### Your goal:
Please copy the entries below word for word, beginning at the line that contains "Select the rightmost bar in the chart" and ending after the line that contains "pos(1601,81)".

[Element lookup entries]
# # # #

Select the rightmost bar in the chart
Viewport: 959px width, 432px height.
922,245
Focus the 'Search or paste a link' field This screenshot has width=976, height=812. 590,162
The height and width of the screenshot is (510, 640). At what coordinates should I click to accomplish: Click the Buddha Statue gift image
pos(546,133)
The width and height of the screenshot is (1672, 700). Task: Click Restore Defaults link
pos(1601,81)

# # # #

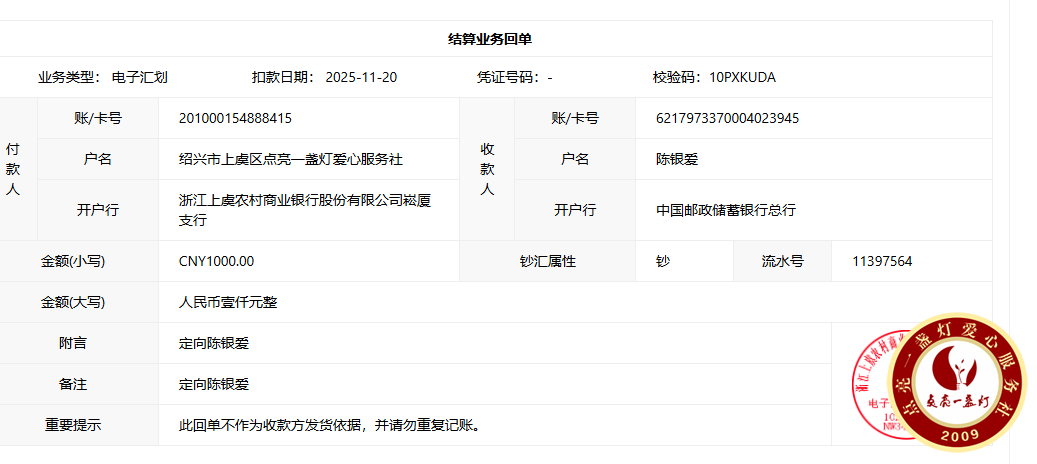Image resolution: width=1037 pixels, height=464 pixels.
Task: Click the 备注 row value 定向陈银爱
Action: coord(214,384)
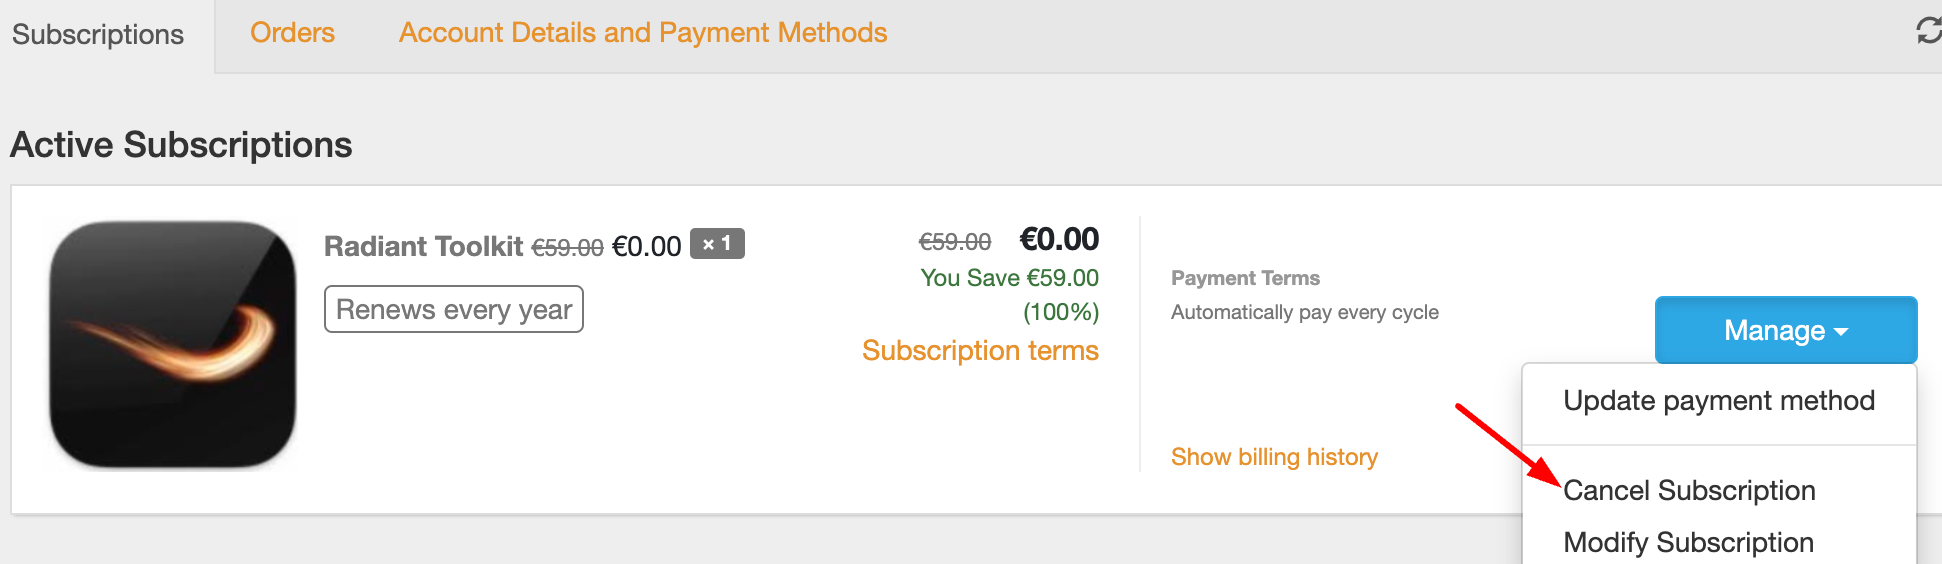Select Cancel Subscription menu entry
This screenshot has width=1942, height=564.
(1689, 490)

# # # #

### Finished answer:
Select the rightmost bar in the chart
Viewport: 959px width, 432px height.
922,245
Focus the 'Search or paste a link' field This screenshot has width=976, height=812. 590,162
The height and width of the screenshot is (510, 640). At what coordinates should I click to accomplish: Click the Buddha Statue gift image
pos(546,133)
The width and height of the screenshot is (1672, 700). Task: Click Restore Defaults link
pos(1601,81)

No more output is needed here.